影七喘气声重了些,太阳穴突突地跳得厉害,捧起李苑的手,指尖轻轻描摹着主子的血管,恐怕下手重了会让主子痛。
他们不在的一年里,主子孤身一人守着一座枯城。李沫如何严刑逼迫折磨李苑要他就范,影七想象不出,像岭南王世子那般心肠狠毒手段狠辣,落在主子身上的伤都不见血,全让主子痛在骨子里。
李苑不像从前了,苦楚剧痛都一个人扛在心里,再也不愿说出来。
他抬手摸了摸影七僵硬绷着的脊背,与他额头相抵,抹去影七眼角的凶狠怒意,轻声调笑:“你疼我的模样好看极了。别声张,我只想被你怜悯。
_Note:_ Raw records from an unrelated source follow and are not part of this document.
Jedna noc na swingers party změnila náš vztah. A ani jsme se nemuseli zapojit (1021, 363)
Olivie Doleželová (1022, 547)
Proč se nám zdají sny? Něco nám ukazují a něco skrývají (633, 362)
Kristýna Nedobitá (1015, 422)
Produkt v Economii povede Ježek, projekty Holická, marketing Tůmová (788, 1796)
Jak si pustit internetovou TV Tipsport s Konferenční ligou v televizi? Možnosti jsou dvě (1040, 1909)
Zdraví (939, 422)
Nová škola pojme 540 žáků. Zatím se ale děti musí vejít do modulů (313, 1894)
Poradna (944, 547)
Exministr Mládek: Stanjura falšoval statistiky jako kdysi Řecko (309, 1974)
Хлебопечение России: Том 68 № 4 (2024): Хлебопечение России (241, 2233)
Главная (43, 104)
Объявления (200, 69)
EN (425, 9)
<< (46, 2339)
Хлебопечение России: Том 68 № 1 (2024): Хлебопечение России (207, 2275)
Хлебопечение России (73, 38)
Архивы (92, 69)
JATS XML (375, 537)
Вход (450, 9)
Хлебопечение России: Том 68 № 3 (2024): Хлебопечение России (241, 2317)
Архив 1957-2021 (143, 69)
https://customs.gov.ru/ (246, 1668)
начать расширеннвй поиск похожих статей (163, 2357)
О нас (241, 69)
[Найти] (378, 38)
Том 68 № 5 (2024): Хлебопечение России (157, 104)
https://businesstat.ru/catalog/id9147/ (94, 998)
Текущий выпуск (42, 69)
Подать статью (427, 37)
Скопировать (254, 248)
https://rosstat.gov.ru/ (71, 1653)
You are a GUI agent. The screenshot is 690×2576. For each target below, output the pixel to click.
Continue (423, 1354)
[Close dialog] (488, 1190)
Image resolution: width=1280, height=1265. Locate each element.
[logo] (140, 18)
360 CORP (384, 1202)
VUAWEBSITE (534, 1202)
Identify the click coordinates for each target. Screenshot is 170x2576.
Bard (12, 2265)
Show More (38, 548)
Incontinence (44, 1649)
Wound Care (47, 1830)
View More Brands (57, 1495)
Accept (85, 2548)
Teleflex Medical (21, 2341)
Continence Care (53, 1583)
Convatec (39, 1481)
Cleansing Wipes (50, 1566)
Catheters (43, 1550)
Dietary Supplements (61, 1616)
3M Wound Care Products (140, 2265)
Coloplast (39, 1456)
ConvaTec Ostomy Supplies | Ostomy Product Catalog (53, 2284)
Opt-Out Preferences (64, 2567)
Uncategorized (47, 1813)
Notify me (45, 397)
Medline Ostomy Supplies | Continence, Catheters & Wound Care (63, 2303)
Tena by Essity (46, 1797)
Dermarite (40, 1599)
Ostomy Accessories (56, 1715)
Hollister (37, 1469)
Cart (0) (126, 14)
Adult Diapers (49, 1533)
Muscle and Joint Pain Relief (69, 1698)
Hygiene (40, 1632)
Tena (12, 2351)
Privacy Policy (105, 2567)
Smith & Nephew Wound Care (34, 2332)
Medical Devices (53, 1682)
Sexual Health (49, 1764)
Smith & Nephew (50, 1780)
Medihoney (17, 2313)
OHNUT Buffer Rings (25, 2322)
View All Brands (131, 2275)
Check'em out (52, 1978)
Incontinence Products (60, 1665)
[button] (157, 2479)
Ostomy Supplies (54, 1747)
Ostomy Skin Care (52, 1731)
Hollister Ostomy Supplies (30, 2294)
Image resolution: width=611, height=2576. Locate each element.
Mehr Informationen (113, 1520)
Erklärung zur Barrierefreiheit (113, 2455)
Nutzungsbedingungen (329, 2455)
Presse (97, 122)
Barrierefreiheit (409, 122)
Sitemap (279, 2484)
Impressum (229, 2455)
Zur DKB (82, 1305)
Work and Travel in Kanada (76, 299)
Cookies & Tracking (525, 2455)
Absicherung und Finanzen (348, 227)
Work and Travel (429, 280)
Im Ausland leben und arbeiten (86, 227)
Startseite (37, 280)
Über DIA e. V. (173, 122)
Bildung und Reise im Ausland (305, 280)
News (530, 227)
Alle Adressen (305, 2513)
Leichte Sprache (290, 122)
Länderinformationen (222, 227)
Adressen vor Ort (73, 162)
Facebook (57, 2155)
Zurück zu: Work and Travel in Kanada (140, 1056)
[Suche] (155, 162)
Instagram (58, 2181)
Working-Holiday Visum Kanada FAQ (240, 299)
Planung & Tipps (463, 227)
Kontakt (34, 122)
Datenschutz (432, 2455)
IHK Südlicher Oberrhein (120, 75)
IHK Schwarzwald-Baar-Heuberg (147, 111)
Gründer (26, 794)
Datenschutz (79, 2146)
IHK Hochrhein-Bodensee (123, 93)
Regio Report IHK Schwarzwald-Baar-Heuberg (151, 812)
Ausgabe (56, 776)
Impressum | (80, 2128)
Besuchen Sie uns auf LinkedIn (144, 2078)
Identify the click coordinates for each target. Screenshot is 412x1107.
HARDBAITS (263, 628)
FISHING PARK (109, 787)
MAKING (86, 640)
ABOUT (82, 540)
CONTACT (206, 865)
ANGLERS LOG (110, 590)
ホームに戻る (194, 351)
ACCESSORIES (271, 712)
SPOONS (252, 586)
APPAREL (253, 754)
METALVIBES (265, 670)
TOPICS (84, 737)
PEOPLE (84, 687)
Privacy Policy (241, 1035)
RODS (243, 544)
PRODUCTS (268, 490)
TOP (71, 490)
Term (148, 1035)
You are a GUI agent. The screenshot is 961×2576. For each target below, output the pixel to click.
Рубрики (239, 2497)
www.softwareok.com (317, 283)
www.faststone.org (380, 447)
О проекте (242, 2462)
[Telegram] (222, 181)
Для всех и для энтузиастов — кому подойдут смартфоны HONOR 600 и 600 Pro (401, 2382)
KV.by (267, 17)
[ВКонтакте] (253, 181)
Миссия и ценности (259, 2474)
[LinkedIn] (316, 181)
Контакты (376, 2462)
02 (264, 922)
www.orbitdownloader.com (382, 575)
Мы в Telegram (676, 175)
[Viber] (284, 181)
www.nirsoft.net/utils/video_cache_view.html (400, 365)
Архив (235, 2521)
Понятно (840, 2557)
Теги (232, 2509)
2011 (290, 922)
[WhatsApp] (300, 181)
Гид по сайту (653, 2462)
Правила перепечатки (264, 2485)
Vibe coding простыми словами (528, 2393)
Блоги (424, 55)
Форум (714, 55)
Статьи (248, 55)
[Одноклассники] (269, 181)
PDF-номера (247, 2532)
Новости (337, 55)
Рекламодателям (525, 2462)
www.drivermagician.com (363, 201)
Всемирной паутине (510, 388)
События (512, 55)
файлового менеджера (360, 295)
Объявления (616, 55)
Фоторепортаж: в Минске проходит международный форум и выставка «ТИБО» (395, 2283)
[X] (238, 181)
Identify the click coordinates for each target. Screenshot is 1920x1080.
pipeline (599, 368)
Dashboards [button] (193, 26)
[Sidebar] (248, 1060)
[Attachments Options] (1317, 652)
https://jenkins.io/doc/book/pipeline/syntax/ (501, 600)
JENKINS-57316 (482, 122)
”
影七抬眼凝视着他,抿了抿唇咽下到了嘴边儿的安慰话,脱了外袍,披在李苑身上,默默倚靠在李苑身边,垂眼擦拭蜻蜓双剑的利刃。
寡淡微光下,小影卫棱角冷峻的侧脸蒙上了一层淡漠恨意,攥着剑柄的手骨节发白,发出一声紧攥的骨响。
如果有人想要把主子从自己身边夺走,影七不知道自己能做到什么地步,他生来是李苑的刀,为他杀戮,至死不休。
阁楼里变得愈加安静,偶尔可闻几个鬼卫休息时细小的呼吸声。
影四只阖眼休息了一小会儿,他是统领,免不了多操心,临近黎明去阁楼外转了一圈,观察周围动静和地势,这座小阁楼位于京郊一间客栈,客栈是空的,已经关张不少时日,积雪已覆了厚厚一层,无人打扫。
此间客栈离京城尚有三十里,恰处于啸狼营驻地和燕京皇城之间,看似随意选择,实则是绝佳隐匿之地,资源医药充足,人烟稀少不惧隔墙之耳。